[Data items]
[Start of section]

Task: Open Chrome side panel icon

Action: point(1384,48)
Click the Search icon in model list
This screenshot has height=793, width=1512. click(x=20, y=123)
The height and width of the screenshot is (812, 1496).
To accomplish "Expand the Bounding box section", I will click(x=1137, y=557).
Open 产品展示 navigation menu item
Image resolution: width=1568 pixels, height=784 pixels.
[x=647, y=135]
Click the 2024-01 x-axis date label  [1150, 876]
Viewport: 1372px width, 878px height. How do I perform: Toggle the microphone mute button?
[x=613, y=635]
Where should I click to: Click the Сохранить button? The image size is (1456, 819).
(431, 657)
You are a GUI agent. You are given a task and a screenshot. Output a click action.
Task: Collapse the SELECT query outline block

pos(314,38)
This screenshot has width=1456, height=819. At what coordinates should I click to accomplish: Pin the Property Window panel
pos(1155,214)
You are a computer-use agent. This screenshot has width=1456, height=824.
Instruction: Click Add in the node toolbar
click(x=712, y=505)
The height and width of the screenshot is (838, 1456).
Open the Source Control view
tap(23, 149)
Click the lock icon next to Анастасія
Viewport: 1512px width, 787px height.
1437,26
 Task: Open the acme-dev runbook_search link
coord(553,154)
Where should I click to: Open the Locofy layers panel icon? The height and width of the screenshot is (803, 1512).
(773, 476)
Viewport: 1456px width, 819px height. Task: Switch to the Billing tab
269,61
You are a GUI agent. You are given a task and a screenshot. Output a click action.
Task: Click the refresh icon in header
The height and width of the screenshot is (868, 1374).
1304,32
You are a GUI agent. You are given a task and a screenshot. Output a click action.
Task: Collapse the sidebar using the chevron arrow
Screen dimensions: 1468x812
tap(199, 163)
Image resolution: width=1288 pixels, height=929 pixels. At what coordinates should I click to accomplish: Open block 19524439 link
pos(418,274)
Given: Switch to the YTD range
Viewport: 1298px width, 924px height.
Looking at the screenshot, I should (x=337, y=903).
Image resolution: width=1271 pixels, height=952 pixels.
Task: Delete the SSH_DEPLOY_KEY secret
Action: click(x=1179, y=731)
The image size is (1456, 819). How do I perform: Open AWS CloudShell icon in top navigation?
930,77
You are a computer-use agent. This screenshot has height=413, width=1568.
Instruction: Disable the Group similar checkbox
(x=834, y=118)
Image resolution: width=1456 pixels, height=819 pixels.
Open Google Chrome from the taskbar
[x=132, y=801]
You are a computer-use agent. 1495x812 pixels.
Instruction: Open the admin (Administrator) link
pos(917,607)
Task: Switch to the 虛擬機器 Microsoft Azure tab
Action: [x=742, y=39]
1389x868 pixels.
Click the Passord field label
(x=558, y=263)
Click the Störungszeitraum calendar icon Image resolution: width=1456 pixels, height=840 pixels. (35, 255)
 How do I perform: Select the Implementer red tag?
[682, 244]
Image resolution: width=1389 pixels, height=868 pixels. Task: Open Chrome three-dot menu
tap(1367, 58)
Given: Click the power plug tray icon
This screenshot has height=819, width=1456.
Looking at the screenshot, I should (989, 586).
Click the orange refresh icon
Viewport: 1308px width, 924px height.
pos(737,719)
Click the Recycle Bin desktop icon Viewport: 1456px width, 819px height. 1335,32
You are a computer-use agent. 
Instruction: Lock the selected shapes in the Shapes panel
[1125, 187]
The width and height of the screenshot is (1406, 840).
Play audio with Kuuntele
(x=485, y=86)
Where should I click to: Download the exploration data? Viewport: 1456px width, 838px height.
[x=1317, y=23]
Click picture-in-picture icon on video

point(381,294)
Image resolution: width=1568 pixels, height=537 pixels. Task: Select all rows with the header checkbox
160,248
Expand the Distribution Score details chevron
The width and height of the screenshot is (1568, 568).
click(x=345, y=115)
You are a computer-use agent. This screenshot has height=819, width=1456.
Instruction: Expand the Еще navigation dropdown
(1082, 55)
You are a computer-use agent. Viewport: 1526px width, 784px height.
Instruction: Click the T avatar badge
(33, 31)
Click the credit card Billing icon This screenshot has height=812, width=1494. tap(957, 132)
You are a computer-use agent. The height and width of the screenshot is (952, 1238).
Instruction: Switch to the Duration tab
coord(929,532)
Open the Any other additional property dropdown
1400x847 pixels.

[End of section]

| EXERCISE |
Lines after the one containing "Click the lock icon next to Анастасія" are left out; every line from the start of the entries through that line is restated word for word.

| RESULT FOR THIS EXERCISE |
Task: Open Chrome side panel icon

Action: point(1384,48)
Click the Search icon in model list
This screenshot has height=793, width=1512. click(x=20, y=123)
The height and width of the screenshot is (812, 1496).
To accomplish "Expand the Bounding box section", I will click(x=1137, y=557).
Open 产品展示 navigation menu item
Image resolution: width=1568 pixels, height=784 pixels.
[x=647, y=135]
Click the 2024-01 x-axis date label  [1150, 876]
Viewport: 1372px width, 878px height. How do I perform: Toggle the microphone mute button?
[x=613, y=635]
Where should I click to: Click the Сохранить button? The image size is (1456, 819).
(431, 657)
You are a GUI agent. You are given a task and a screenshot. Output a click action.
Task: Collapse the SELECT query outline block

pos(314,38)
This screenshot has width=1456, height=819. At what coordinates should I click to accomplish: Pin the Property Window panel
pos(1155,214)
You are a computer-use agent. This screenshot has width=1456, height=824.
Instruction: Click Add in the node toolbar
click(x=712, y=505)
The height and width of the screenshot is (838, 1456).
Open the Source Control view
tap(23, 149)
Click the lock icon next to Анастасія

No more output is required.